■ STATED PROBLEM ■
Change every "Image resolution" in the entries below to "Screen size" and reproduce the entries otherwise unaltered.

■ RECORDS ■
____

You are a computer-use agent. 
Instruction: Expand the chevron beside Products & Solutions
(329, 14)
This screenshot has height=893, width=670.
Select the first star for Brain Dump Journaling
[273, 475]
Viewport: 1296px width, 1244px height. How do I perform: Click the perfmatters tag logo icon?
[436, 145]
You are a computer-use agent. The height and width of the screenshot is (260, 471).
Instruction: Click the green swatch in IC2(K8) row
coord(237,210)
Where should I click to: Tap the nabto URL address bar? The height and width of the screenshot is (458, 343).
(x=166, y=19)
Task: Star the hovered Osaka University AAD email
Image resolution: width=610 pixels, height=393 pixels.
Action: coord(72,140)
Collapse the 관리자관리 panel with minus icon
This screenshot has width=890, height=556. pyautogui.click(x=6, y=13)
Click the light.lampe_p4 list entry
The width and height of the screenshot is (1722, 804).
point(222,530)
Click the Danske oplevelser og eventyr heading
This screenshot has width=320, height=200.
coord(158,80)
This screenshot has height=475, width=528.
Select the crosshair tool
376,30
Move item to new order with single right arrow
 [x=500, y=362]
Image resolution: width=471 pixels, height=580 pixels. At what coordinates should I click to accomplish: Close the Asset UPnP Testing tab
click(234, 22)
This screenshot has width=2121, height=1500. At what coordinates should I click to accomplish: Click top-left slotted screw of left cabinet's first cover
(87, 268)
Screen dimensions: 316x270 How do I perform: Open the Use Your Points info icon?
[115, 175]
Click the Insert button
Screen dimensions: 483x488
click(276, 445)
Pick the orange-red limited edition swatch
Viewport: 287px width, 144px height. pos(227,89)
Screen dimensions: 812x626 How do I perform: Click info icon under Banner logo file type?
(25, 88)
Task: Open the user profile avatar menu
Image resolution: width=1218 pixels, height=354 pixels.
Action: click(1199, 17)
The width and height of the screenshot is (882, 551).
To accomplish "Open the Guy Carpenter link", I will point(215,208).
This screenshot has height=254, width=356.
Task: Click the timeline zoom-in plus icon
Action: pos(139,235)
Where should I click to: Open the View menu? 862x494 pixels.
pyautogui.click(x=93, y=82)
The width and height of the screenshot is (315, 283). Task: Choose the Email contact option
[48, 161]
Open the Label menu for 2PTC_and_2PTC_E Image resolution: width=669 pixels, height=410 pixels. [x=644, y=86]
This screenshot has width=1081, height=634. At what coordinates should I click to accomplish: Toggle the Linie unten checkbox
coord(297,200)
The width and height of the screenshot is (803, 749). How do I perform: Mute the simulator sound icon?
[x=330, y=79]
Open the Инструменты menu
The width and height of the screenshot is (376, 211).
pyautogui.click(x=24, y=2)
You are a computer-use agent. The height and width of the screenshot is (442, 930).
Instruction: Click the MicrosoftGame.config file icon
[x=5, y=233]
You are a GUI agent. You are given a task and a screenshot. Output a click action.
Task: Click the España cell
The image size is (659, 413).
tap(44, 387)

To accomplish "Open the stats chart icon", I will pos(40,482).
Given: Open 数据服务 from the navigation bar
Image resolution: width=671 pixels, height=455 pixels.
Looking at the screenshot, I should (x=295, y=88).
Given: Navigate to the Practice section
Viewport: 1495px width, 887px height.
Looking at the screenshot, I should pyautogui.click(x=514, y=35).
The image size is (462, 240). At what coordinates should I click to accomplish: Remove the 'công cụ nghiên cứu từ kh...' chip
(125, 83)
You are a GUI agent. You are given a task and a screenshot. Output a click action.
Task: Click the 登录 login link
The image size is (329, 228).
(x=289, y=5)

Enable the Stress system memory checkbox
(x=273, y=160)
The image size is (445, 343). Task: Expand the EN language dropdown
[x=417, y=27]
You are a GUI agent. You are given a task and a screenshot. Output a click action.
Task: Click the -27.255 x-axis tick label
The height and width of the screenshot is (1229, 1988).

____

■ SOLUTION BELOW ■
You are a computer-use agent. 
Instruction: Expand the chevron beside Products & Solutions
(329, 14)
This screenshot has height=893, width=670.
Select the first star for Brain Dump Journaling
[273, 475]
Viewport: 1296px width, 1244px height. How do I perform: Click the perfmatters tag logo icon?
[436, 145]
You are a computer-use agent. The height and width of the screenshot is (260, 471).
Instruction: Click the green swatch in IC2(K8) row
coord(237,210)
Where should I click to: Tap the nabto URL address bar? The height and width of the screenshot is (458, 343).
(x=166, y=19)
Task: Star the hovered Osaka University AAD email
Screen size: width=610 pixels, height=393 pixels.
Action: coord(72,140)
Collapse the 관리자관리 panel with minus icon
This screenshot has width=890, height=556. pyautogui.click(x=6, y=13)
Click the light.lampe_p4 list entry
The width and height of the screenshot is (1722, 804).
point(222,530)
Click the Danske oplevelser og eventyr heading
This screenshot has width=320, height=200.
coord(158,80)
This screenshot has height=475, width=528.
Select the crosshair tool
376,30
Move item to new order with single right arrow
 [x=500, y=362]
Screen size: width=471 pixels, height=580 pixels. At what coordinates should I click to accomplish: Close the Asset UPnP Testing tab
click(234, 22)
This screenshot has width=2121, height=1500. At what coordinates should I click to accomplish: Click top-left slotted screw of left cabinet's first cover
(87, 268)
Screen dimensions: 316x270 How do I perform: Open the Use Your Points info icon?
[115, 175]
Click the Insert button
Screen dimensions: 483x488
click(276, 445)
Pick the orange-red limited edition swatch
Viewport: 287px width, 144px height. pos(227,89)
Screen dimensions: 812x626 How do I perform: Click info icon under Banner logo file type?
(25, 88)
Task: Open the user profile avatar menu
Screen size: width=1218 pixels, height=354 pixels.
Action: click(1199, 17)
The width and height of the screenshot is (882, 551).
To accomplish "Open the Guy Carpenter link", I will point(215,208).
This screenshot has height=254, width=356.
Task: Click the timeline zoom-in plus icon
Action: pos(139,235)
Where should I click to: Open the View menu? 862x494 pixels.
pyautogui.click(x=93, y=82)
The width and height of the screenshot is (315, 283). Task: Choose the Email contact option
[48, 161]
Open the Label menu for 2PTC_and_2PTC_E Screen size: width=669 pixels, height=410 pixels. [x=644, y=86]
This screenshot has width=1081, height=634. At what coordinates should I click to accomplish: Toggle the Linie unten checkbox
coord(297,200)
The width and height of the screenshot is (803, 749). How do I perform: Mute the simulator sound icon?
[x=330, y=79]
Open the Инструменты menu
The width and height of the screenshot is (376, 211).
pyautogui.click(x=24, y=2)
You are a computer-use agent. The height and width of the screenshot is (442, 930).
Instruction: Click the MicrosoftGame.config file icon
[x=5, y=233]
You are a GUI agent. You are given a task and a screenshot. Output a click action.
Task: Click the España cell
The image size is (659, 413).
tap(44, 387)

To accomplish "Open the stats chart icon", I will pos(40,482).
Given: Open 数据服务 from the navigation bar
Screen size: width=671 pixels, height=455 pixels.
Looking at the screenshot, I should (x=295, y=88).
Given: Navigate to the Practice section
Viewport: 1495px width, 887px height.
Looking at the screenshot, I should pyautogui.click(x=514, y=35).
The image size is (462, 240). At what coordinates should I click to accomplish: Remove the 'công cụ nghiên cứu từ kh...' chip
(125, 83)
You are a GUI agent. You are given a task and a screenshot. Output a click action.
Task: Click the 登录 login link
The image size is (329, 228).
(x=289, y=5)

Enable the Stress system memory checkbox
(x=273, y=160)
The image size is (445, 343). Task: Expand the EN language dropdown
[x=417, y=27]
You are a GUI agent. You are given a task and a screenshot. Output a click action.
Task: Click the -27.255 x-axis tick label
The height and width of the screenshot is (1229, 1988).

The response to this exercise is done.